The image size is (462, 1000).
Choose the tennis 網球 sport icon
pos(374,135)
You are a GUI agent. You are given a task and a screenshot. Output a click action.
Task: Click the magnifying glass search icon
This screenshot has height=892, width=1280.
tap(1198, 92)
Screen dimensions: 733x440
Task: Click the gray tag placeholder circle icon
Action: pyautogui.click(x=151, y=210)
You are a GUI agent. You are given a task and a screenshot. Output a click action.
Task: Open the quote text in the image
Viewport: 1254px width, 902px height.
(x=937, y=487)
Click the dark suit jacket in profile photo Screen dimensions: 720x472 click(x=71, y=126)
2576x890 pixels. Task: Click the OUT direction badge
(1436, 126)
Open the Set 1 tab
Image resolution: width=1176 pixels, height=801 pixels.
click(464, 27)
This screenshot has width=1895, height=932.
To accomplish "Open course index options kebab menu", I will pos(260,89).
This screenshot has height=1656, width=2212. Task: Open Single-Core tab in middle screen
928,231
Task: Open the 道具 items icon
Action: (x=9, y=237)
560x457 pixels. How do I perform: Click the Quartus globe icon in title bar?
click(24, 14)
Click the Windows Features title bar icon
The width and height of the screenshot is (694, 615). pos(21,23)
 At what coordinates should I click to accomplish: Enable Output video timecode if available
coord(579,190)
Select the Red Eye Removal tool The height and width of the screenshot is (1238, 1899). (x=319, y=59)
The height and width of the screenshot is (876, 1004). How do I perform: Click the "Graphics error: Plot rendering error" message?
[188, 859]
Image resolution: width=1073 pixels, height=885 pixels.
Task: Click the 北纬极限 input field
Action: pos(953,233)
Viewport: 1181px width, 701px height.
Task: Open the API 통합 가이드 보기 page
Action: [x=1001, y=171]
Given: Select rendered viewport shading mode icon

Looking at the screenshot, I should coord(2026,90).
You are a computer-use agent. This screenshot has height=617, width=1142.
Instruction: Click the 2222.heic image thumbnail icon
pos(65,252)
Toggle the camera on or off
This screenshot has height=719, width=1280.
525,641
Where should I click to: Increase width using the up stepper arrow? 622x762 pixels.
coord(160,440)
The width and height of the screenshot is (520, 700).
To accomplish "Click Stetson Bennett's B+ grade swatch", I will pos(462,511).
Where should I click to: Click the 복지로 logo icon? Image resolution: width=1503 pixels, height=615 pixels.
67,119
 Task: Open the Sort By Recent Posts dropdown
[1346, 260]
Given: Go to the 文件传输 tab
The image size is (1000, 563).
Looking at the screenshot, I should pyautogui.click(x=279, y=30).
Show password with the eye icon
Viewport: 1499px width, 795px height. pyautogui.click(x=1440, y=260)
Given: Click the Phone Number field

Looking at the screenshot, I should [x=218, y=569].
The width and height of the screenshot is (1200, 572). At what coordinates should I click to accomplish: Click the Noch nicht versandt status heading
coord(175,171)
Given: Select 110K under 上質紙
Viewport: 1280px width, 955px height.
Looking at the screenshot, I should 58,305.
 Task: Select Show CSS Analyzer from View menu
----
## [OBJECTIVE]
List every line in the rows above that contains the string "Select". Match its case.

## [EXERCISE RESPONSE]
Select the Red Eye Removal tool The height and width of the screenshot is (1238, 1899). (x=319, y=59)
Given: Select rendered viewport shading mode icon
Given: Select 110K under 上質紙
 Task: Select Show CSS Analyzer from View menu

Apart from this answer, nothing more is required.